Residents To Decide On New Courthouse
After several years of discussion, Marshall County voters will finally get to weigh in on whether or not they think a new courthouse should be built.
An $8,624,300 general obligation bond issue will appear on the June 2 primary ballot. A majority vote is needed to approve construction of the new building which would be located just south and west of the present courthouse that was constructed in 1908.
County commissioners have said that Marshall County could face the possibility of losing its jail and 911 services if it is not able to update its current facility to meet state code.
Absentee ballots are now available. The state mailed absentee ballot applications to all registered voters this week. Residents may also vote absentee at the courthouse but must call 448-2401 when arriving so that doors can be unlocked to permit entry due to current COVID-19 precautions.
Voters will have the opportunity to go to the polls on June 2. Precincts 1, 8, and 9 will vote at the Britton Area Event Center. Precincts 2 and 3 will vote as usual at the Marshall County Community Building and towns in the county will vote at regular locations.
Due to COVID-19 concerns there are no plans to hold public meetings on the latest design for the new structure which would include two levels for county offices, law enforcement and 911, a county jail, and courtroom and court services.
The term of the bond would be for 20 years at a 2.5% interest rate.
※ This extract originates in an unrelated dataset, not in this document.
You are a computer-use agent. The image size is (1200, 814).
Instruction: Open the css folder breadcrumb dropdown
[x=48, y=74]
At the 2020 county property value of $1,071,695,777 the average annual levy would be $553,224.
The tax rate per $1,000 of property value would be just a fraction under $.52. That would mean that property valued at $50,000 would be taxed $25.81 annually, and the annual tax on a $400,000 property would be $206.49.
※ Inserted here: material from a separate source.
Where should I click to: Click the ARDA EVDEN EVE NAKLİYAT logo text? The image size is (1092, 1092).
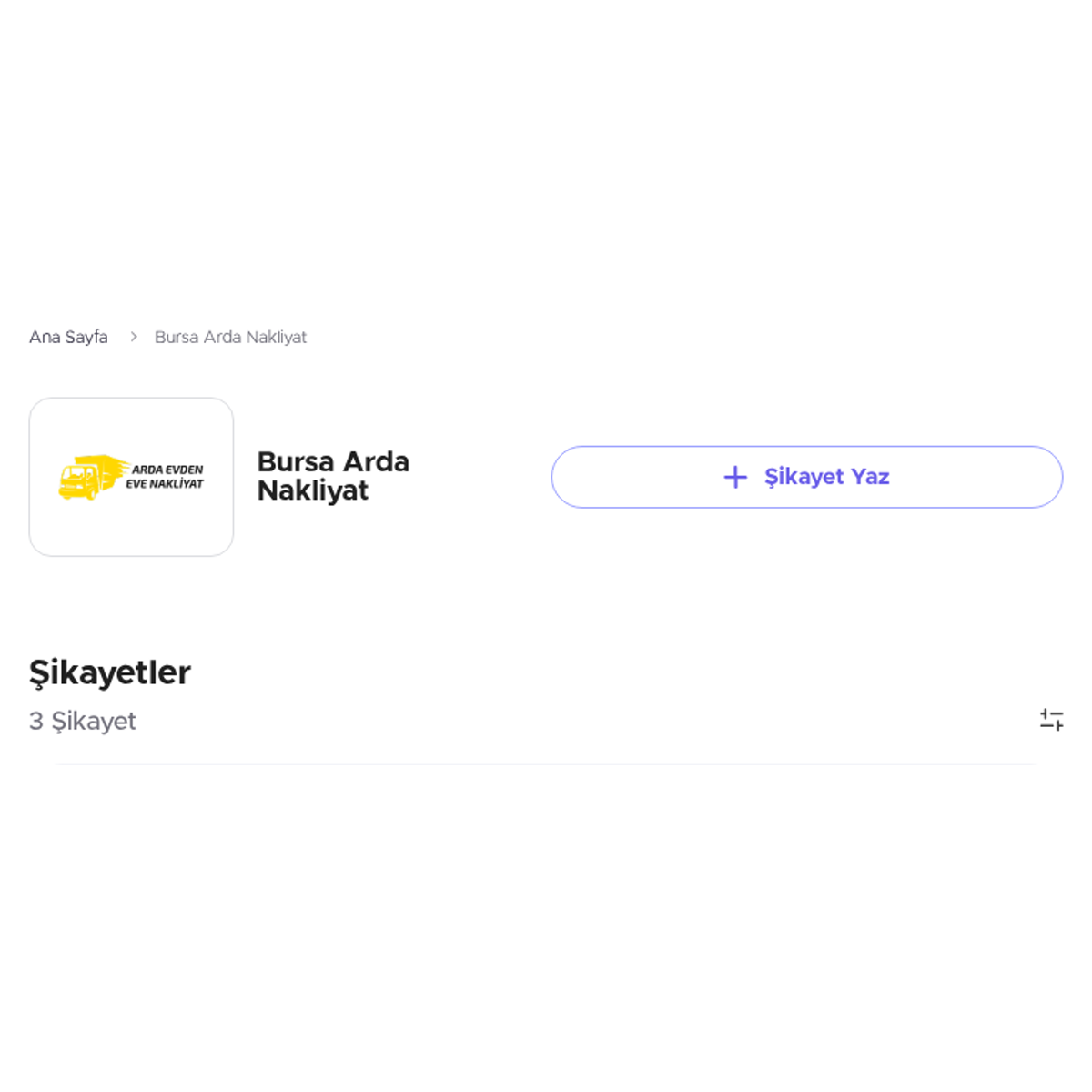[165, 477]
In the explanation of the bond issue printed on the ballot the plan includes the demolition and removal of the existing courthouse unless the county commission finds a suitable use that exceeds the cost of the building maintenance. If a suitable use is not found, demolition would likely occur within a year of moving into the new building.
If the bond issue is approved, plans are to let bids this fall or early winter with the beginning of construction to start next spring. Estimates are that it would be about a two-year process from the election until the new building is completed. County offices would continue to operate out of the current courthouse until moving into the new facility.
These architect’s drawings show the first and second floors of the proposed new Marshall County Courthouse, along with a basement storage area. A bond issue for the new facility is on the June 2 primary ballot.